Deepseek R1-0528
Running R1-0528 Locally: Hardware & Performance
- Full 671B/685B model is widely seen as impractical for “average” users.
- Rough home-level setups discussed:
- ~768 GB DDR4/DDR5 RAM dual-socket server, CPU-only or mixed CPU+GPU, achieving ~1–1.5 tokens/s on 4-bit quantizations.
- Mac M3 Ultra with 512 GB RAM or multi-GPU rigs totaling ~500 GB VRAM for higher-speed inference.
- Some note that with huge swap you can technically run it on almost any PC, but at “one token every 10 minutes”.
- Quantized/distilled variants (4-bit, 1.58-bit dynamic) can run on high-end consumer GPUs or large-RAM desktops, with users reporting 1–3 tokens/s but very strong reasoning.
Cloud Access, Cost, and Privacy
- Many suggest using hosted versions (OpenRouter, EC2, vast.ai, Bedrock) instead of buying $5k–$10k hardware.
- Single H100 is insufficient for full-precision R1; estimates of 6–8 GPUs or large multi-node setups.
- Debate over “free” access via OpenRouter/Bittensor:
- One side: prompts and usage data are valuable and likely monetized or re-sold.
- Other side: for non-sensitive tasks (e.g., summarizing public content), the tradeoff is acceptable.

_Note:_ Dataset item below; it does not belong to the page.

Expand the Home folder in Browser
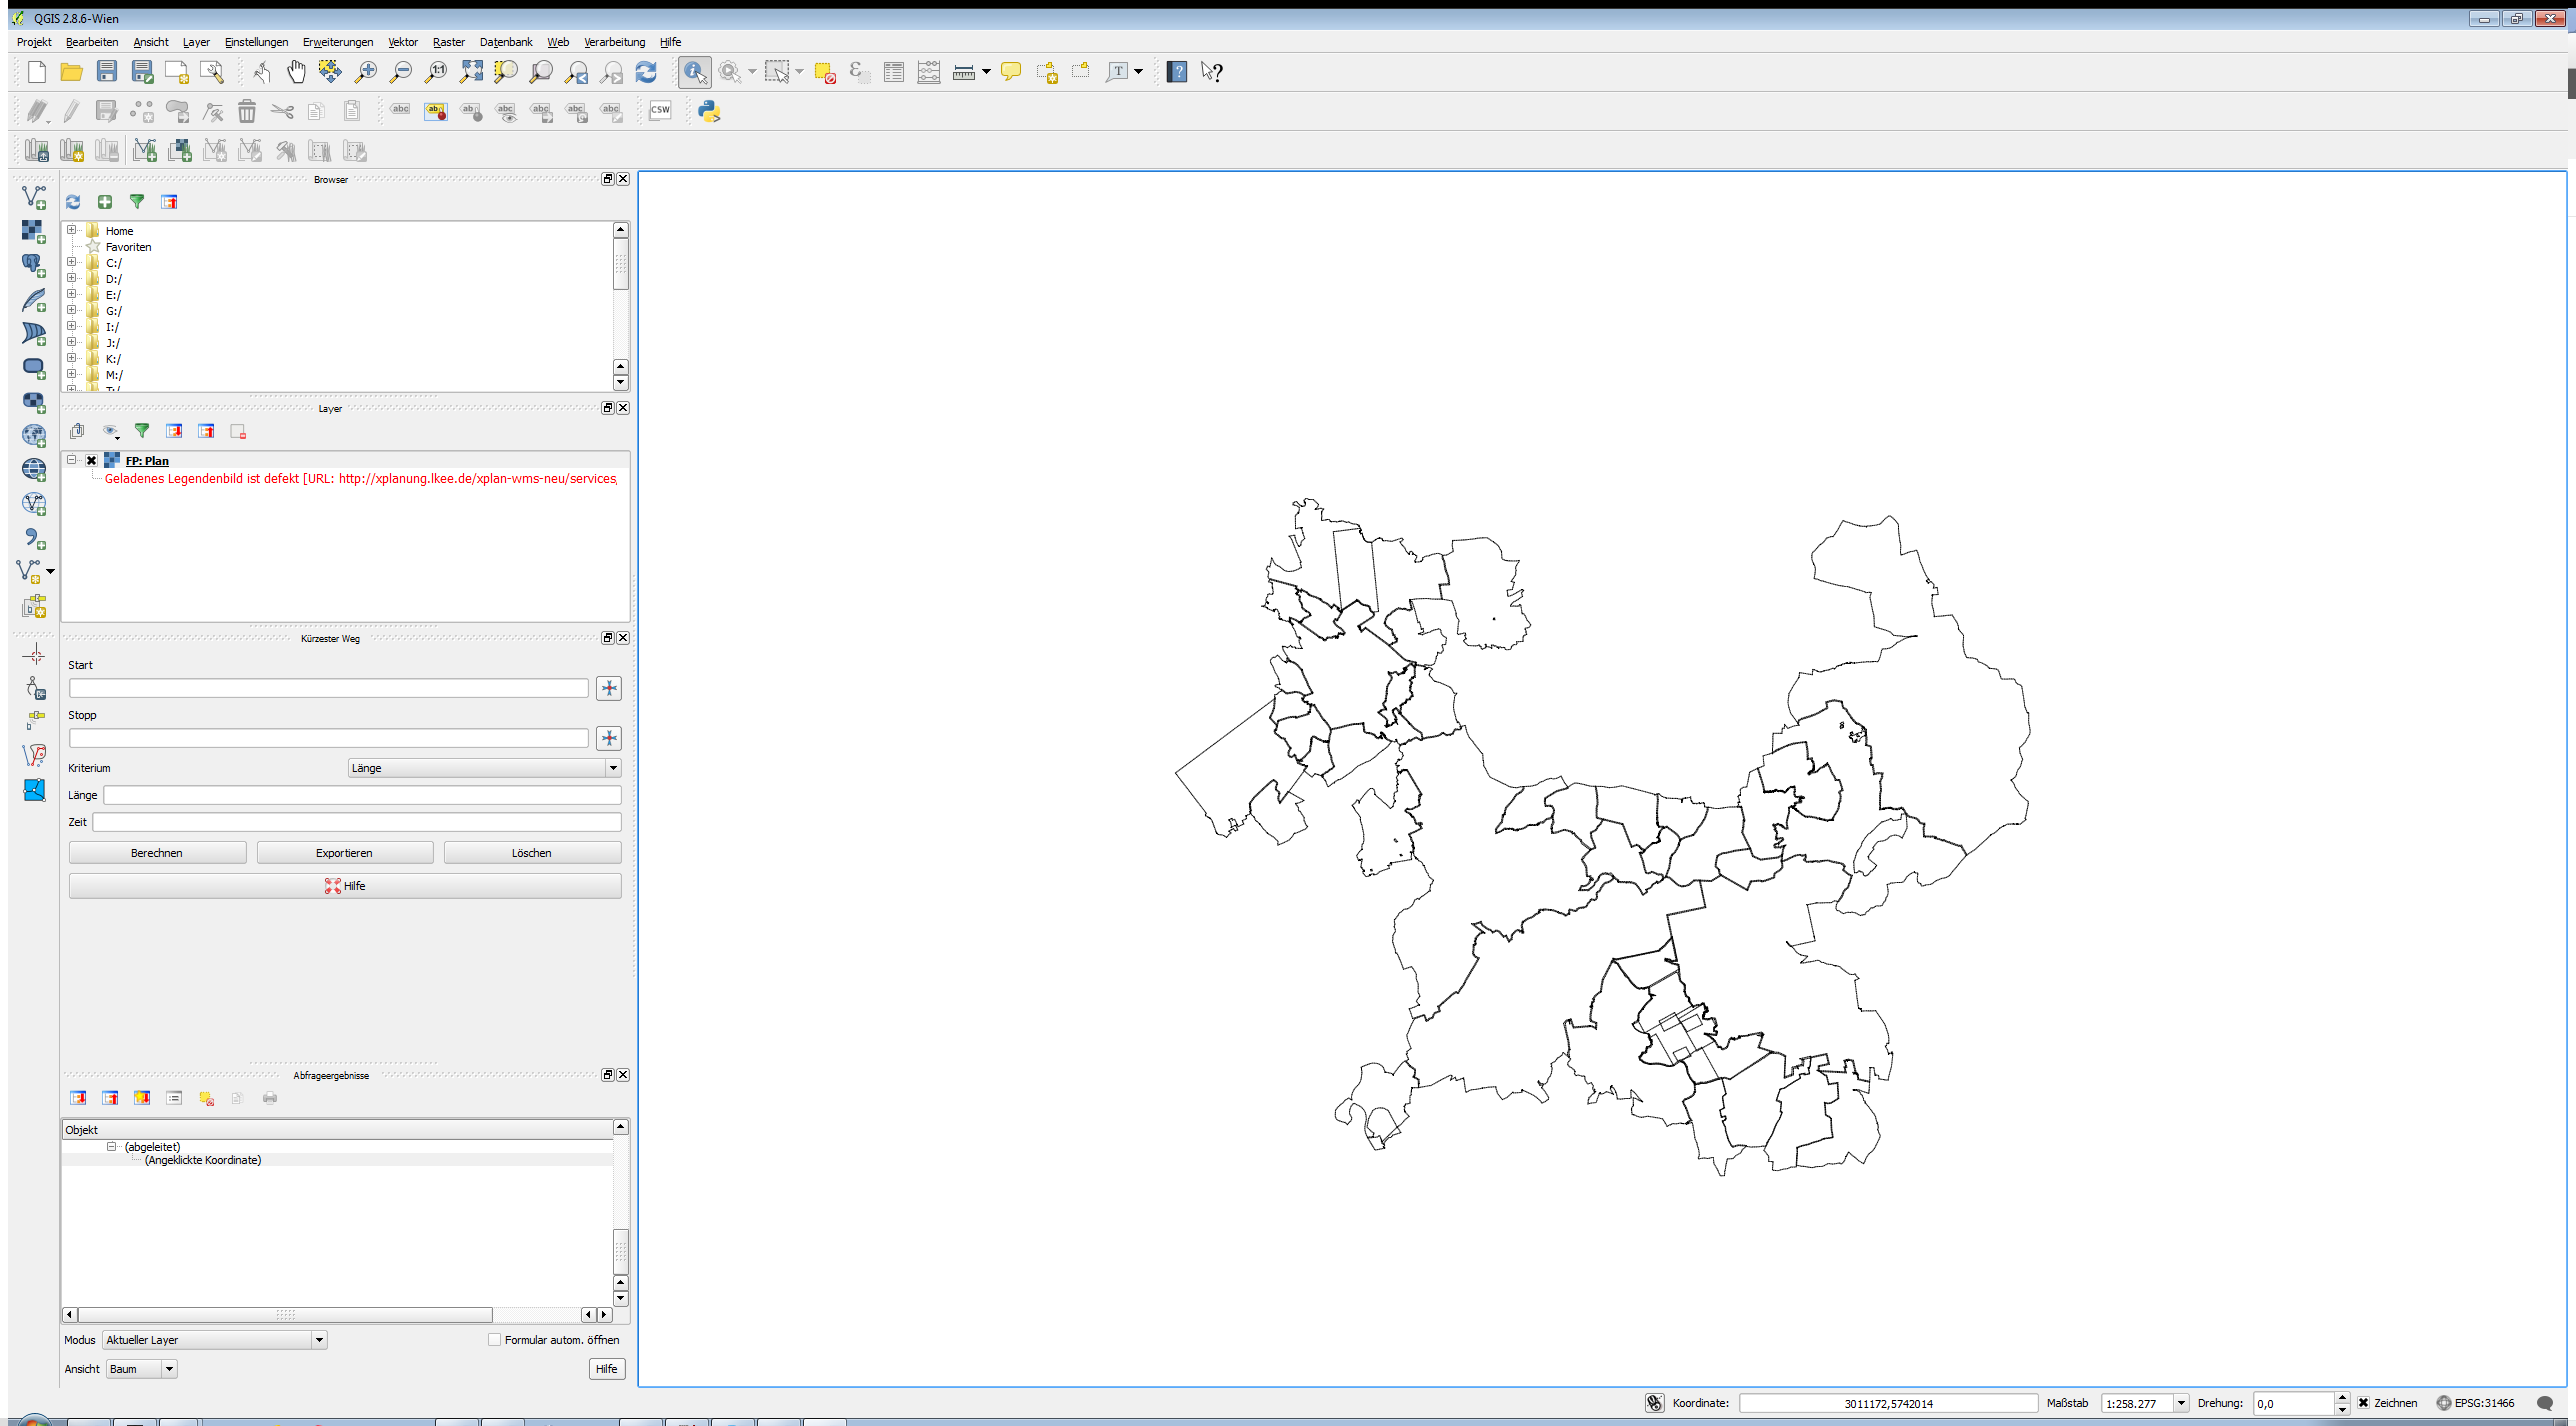The image size is (2576, 1426). pyautogui.click(x=72, y=230)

Model Quality, Info, and Benchmarks
- Frustration that there’s no detailed model card, training details, or official benchmarks yet.

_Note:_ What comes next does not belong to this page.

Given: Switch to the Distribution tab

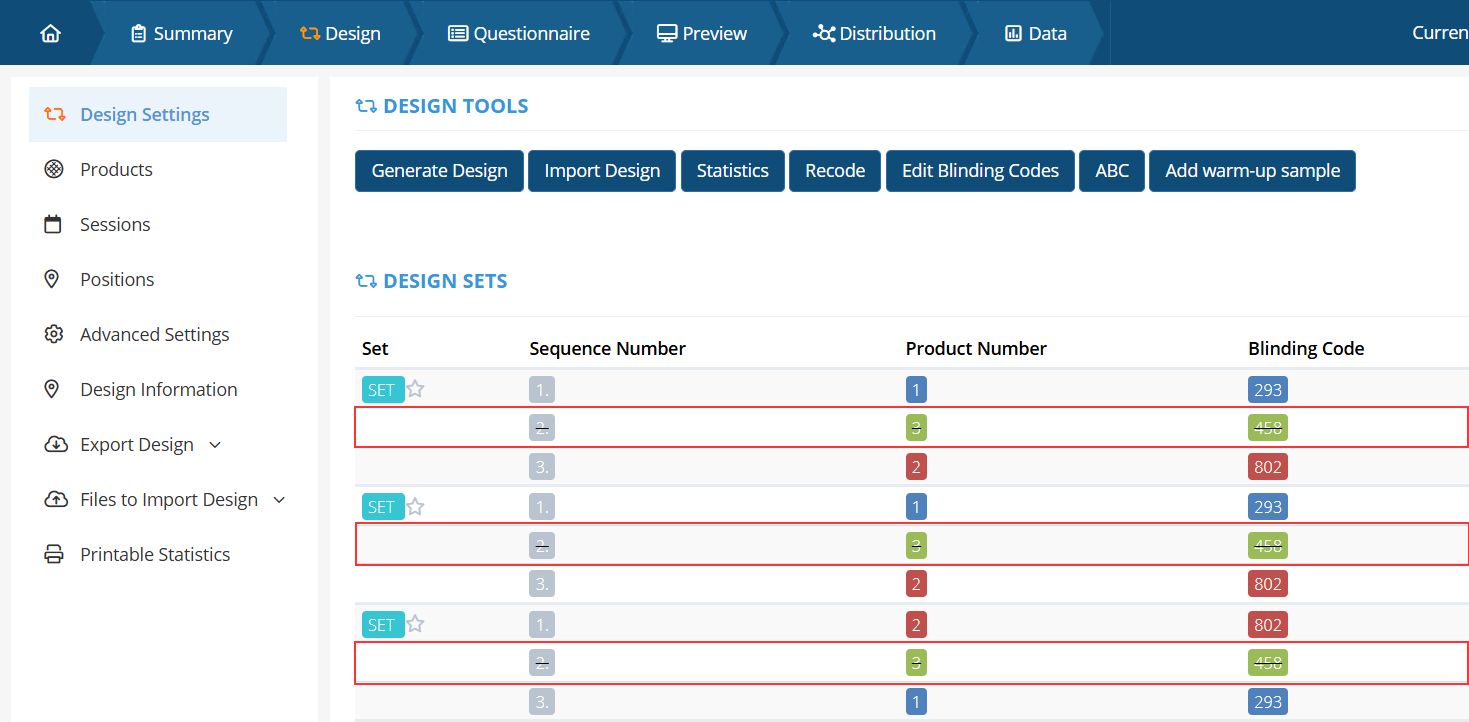Looking at the screenshot, I should [875, 33].
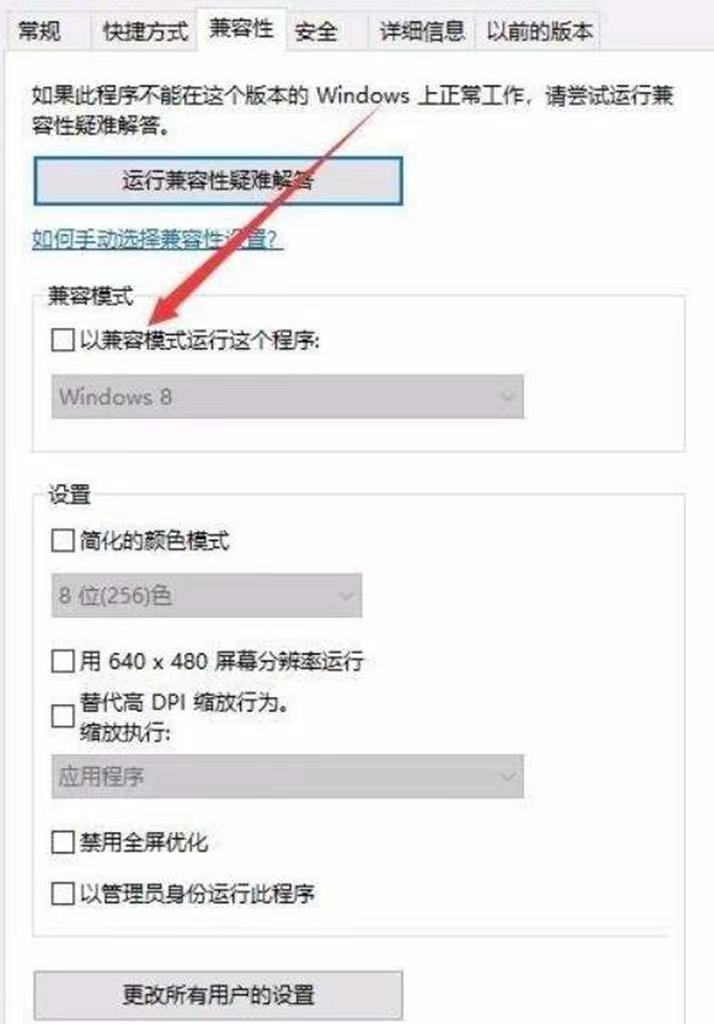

- Some like the low-drama “quiet drop” style; others compare it to earlier Mistral torrent-era releases.
- Early third-party signals (LiveCodeBench, Reddit tables) suggest parity with OpenAI’s o1/o4-mini–class models, but details and context are unclear.
- Broader debate about benchmarks:
- Many think popular leaderboards are increasingly “overfitted” and unreliable.

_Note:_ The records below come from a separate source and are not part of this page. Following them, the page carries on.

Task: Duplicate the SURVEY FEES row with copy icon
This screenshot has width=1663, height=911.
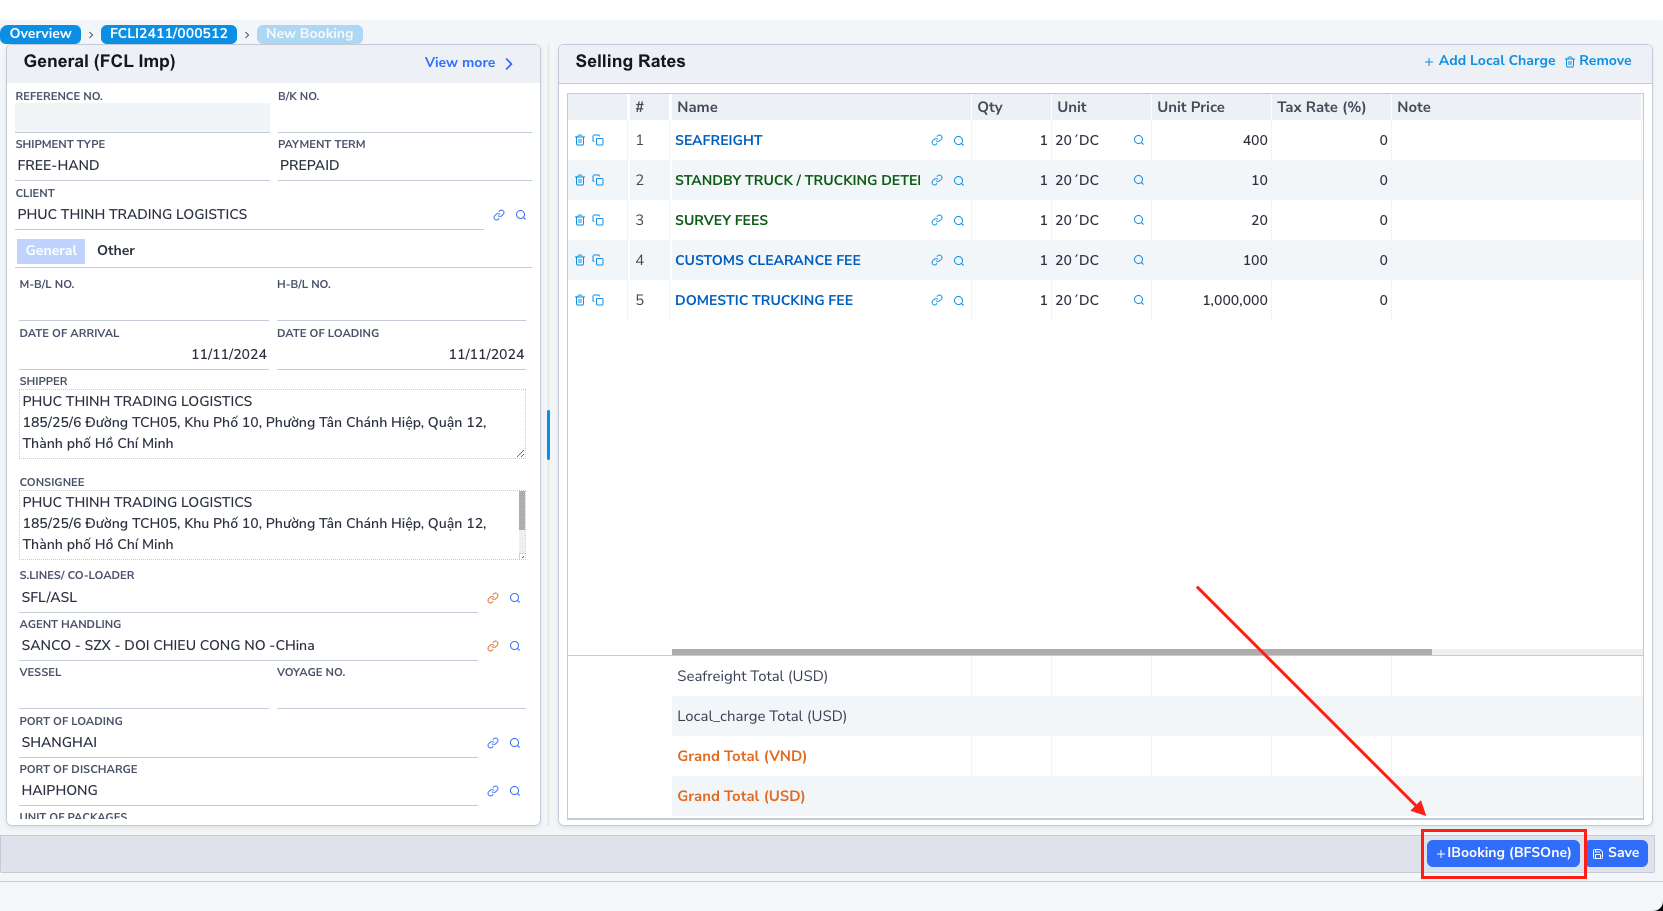Action: pos(598,221)
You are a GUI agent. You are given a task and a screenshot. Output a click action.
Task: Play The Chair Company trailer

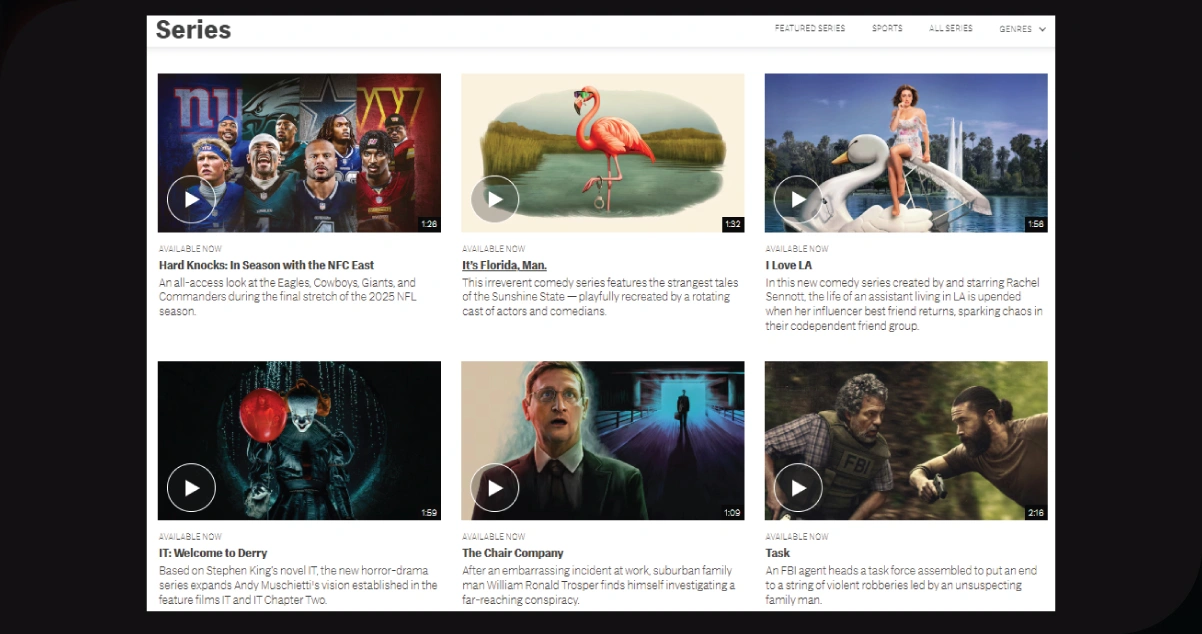495,488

- Preference expressed for live, contamination-resistant, or human-arena-style evaluations, plus “vibe checks.”
Open Weights vs Open Source
- Strong argument that this is “open weights”, not open source:
- Weights are downloadable and MIT-licensed, but training data and full pipeline are not provided.
- Several analogies: weights as binaries, datasets/pipelines as true “source”.
- Some argue for a multi-dimensional “openness score” (code, data, weights, license, etc.) instead of a binary label.
- Training-data disclosure is seen as legally and practically difficult, especially given likely copyrighted and scraped content.
Platforms, Quantization & Ecosystem
- OpenRouter already serves R1-0528 through multiple providers; many note cost roughly half of certain OpenAI offerings for similar capability.
- Groq is discussed: extremely fast but limited model selection; hosting R1-size models would require thousands of their chips.
- Community tools:
- Dynamic 1–1.6 bit quantizations reduce footprint from ~700 GB to ~185 GB, with tricks to offload MoE layers to CPU RAM while keeping core on <24 GB VRAM.
Motivations for Local LLMs & Use Cases
- Reasons to run locally despite pain:
- Data privacy and regulatory needs (law, medical, finance, internal docs).
- Very cheap high-volume or always-on workloads vs API billing.
- Latency-sensitive coding autocomplete.
- Concrete examples shared:
- Trading-volume signal analyzer summarizing news locally.
- Document management (auto titling/tagging) and structured extraction.
- Coding assistants using smaller DeepSeek/Qwen-based models for completion.
Market & Narrative
- Some speculate about timing with Nvidia earnings and hedge-fund backing; others question whether release date materially affects markets.
- Discussion that DeepSeek both relies on Nvidia hardware and may simultaneously reduce perceived need for massive, ultra-expensive GPU clusters, shifting procurement strategies and geopolitics (e.g., interest in Huawei GPUs).